A menina, um pouco mais nova, ainda ia fazer 12 anos, já era mais experiente nessa área. Tivera uns dois namorados anteriores e alguns ficantes, além de, por causa da beleza, despertar o desejo em muito outros garotos, tanto do bairro, quanto da escola. Mas também era tímida e muito meiga. Tinha um irmão menor, que ficava sempre com ela em casa e era o ponto chave desse relacionamento.

Foi através do irmão que ele conseguiu chegar a conhecê-la. Já tinha notado-a na rua, seguia-lhe incessantemente com os olhos e nunca houvera motivo que o levasse a conversar com ela, mesmo morando na mesma quadra. Certo dia, devido ao vício do vídeo game, conheceu o único irmão que ela tinha. Era um garoto esperto, com seus quase dez anos de idade e toda disposição de criança, o atalho perfeito para se aproximar. No entanto ele gostava do menino, brincavam horas a viu e diferença de idade não os impediam de gostar das mesmas coisas.

A partir daí, ir a casa dela não era mais o problema. O problema era não poder entrar e ter que contentar-se em dividir a janela com ela e o irmão, o pequeno amigo, por causa da ausência da mãe que trabalhava todo o dia e estudava a noite e sempre deixava a ordem expressa de não permitir ninguém de entrar em casa quando não estivesse.
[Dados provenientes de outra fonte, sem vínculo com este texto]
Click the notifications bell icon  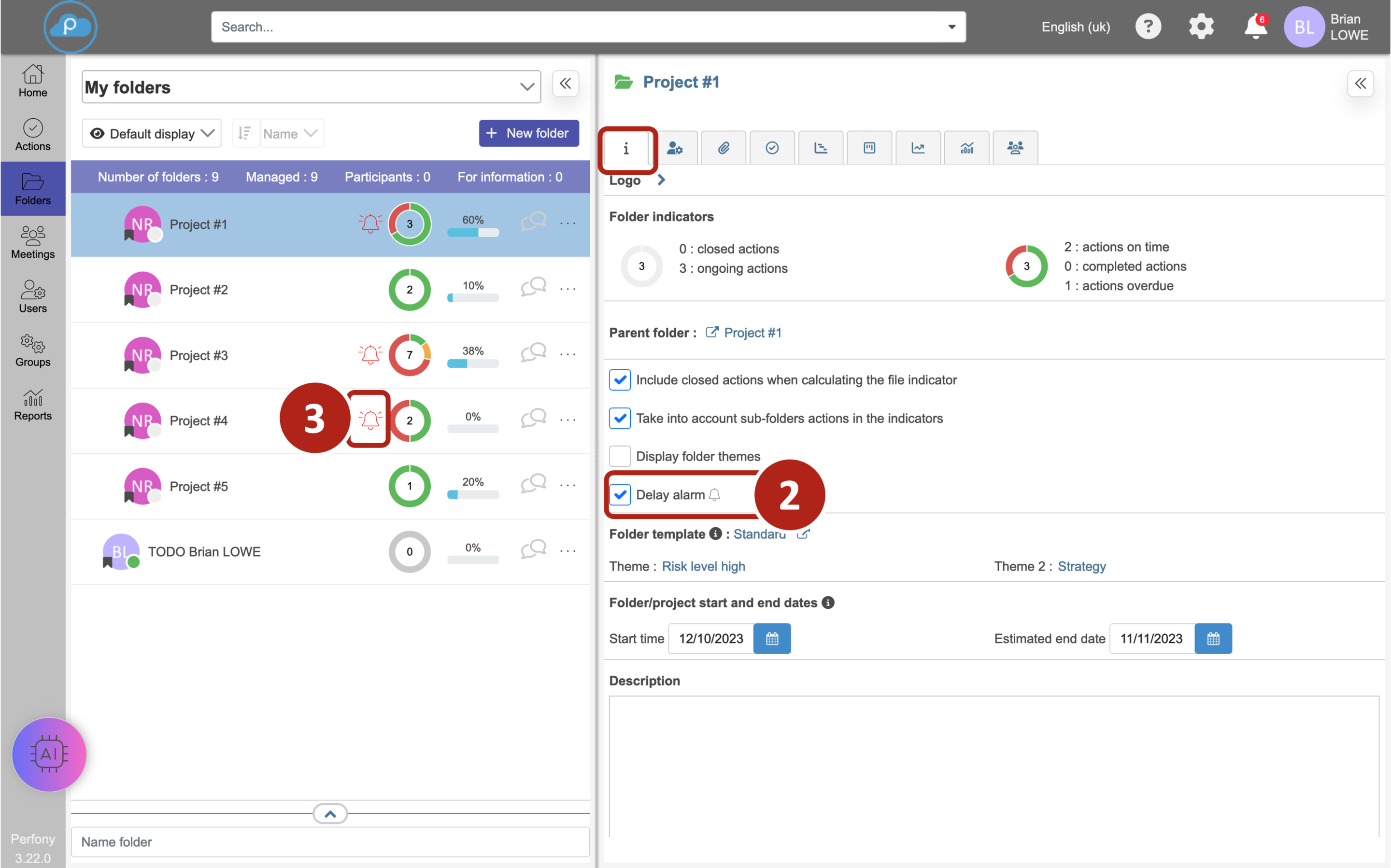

Mesmo assim, iniciou o esquema da paquera. Diariamente estava na janela, ora brincando com o irmão enquanto ela cuidava da casa, ora conversando com os dois ao mesmo tempo e raramente aproveitando momentos a sós com ela.

Mas, como diz o ditado, tudo chega pra quem sabe esperar. Sua presença constante na janela da casa, até mesmo quando a mãe estava presente, despertou nela certa confiança. A mãe passou a observar a amizade entre os três, percebeu o quanto seu filho se divertia junto àquele menino e o quanto este respeitava sua filha. Tanta conversa fez com que a mãe conhecesse pouco mais sobre ele: estudava, trabalhava e não se envolvia com os adolescentes perdidos do bairro. Não bastasse isso, era inteligente. Tanto que a ajudou a resolver várias questões de uma atividade escolar. Isso foi a solução. Quando apontou no outro dia na esquina percebeu no sorriso escancarado da menina que algo bom acontecera. A mão havia permitido a entrada dele em casa, mas deixado a ordem: só dele!
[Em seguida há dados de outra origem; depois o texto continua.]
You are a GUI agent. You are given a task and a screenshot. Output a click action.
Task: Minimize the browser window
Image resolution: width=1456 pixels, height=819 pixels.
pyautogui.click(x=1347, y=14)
Não precisava de mais ninguém. Dentro da casa agora era fácil a paquera se concretizar. Não tão fácil, ainda tinha o irmão, ele nunca poderia saber do namorico dos dois, seria o fim de tudo antes mesmo de começar.

O tempo foi passando e as oportunidades surgindo. A paixão inocente de ambos os jovens se tornava cada vez mais puramente avassaladora. Até que chegou naquele dia.
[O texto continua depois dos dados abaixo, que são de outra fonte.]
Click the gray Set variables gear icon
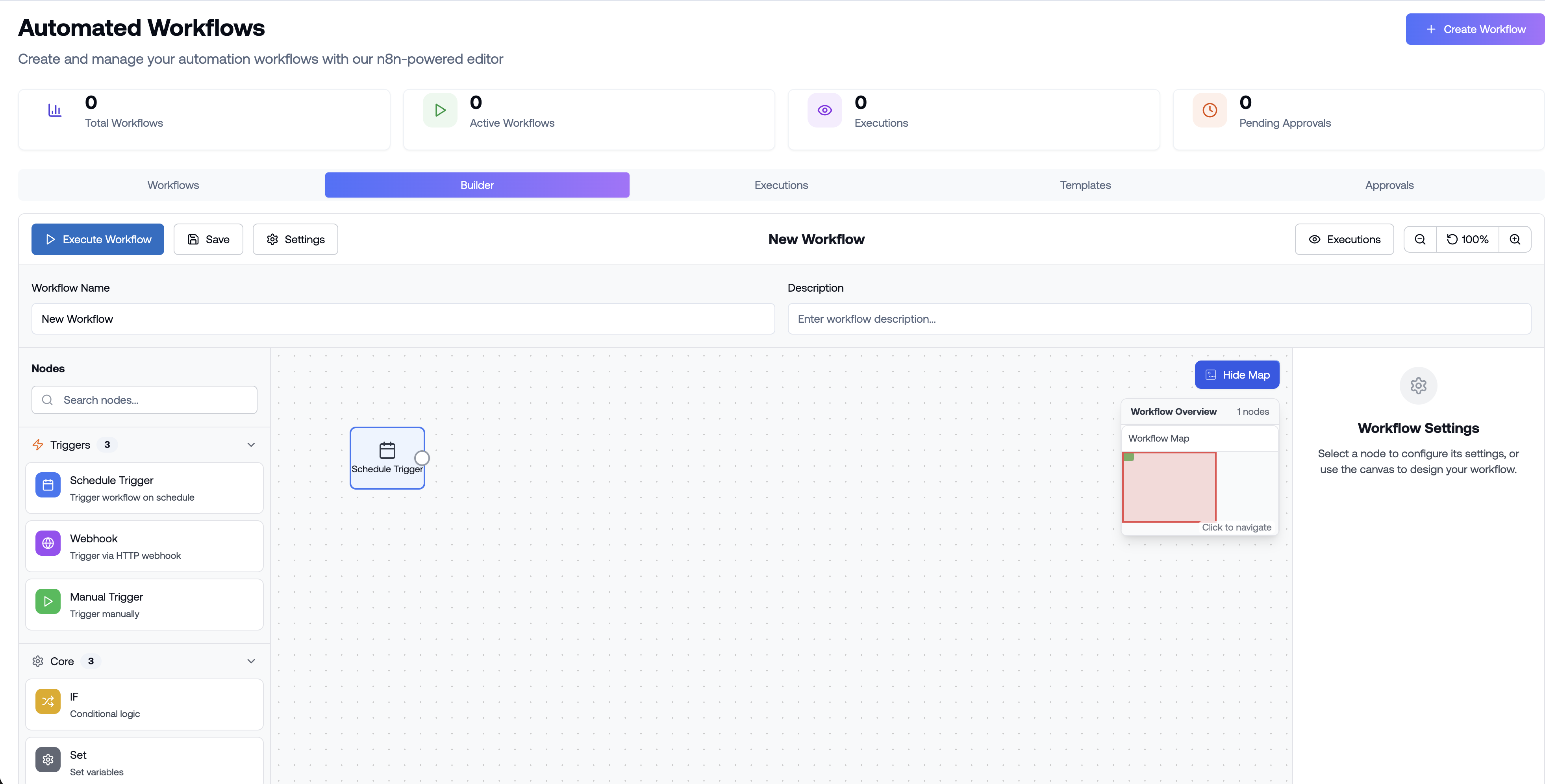1545x784 pixels. [48, 760]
Já estava dentro da casa, brincou um pouco de vídeo game com o, já chamado pelas costas de cunhado, e depois passou a assistir os desenhos matinais. Ela cuidava da casa como todos os dias. Algum tempo mais tarde, deixou o pequeno amigo na sala assistindo seu desenho preferido e foi até a cozinha ajudar no dever da garota enquanto ela preparava o almoço. Na mesa, sentou em uma cadeira mais próxima ao fogão. A conversa revezava: alguns instantes, para disfarçar, o assunto era matemática, nesses momentos falava alto para que o irmão ouvisse de onde estava; outros instantes despencava o tom de voz e falavam sobre eles de forma mais íntima.

Depois de muitos sussurros e risos tímidos ele levantou-se. Aproximou do fogão e ficou de frente para ela. Embora ele fosse baixo em comparação com os outros garotos de sua idade, era mais alto do que ela e na pouca distância em que estavam dava para ele a encarar de cima como um verdadeiro homem que sabe o que quer. Foi o que fez. Encarou-a e riu. Um misto de inexperiência e descoberta movia dentro dele, esquivando-se das atitudes ingênuas que poderiam denunciá-lo como o novato que realmente era, ele forjava olhares maliciosos e amaciava a voz tentando demonstrar que aquele era o natural, não sabendo ele que para todos os homens que já passaram por isso falar daquele jeito realmente era natural.

- O que você ta fazendo?

Ela riu ante a pergunta. Baixou os olhos, balançou a cabeça e se permitiu ser admirada novamente.

- Eu? To fazendo arroz.

- Ah é? E como faz? Você me ensina?

Ele não entendeu bem por que perguntou aquilo, mas tinha convicção que estava no caminho certo.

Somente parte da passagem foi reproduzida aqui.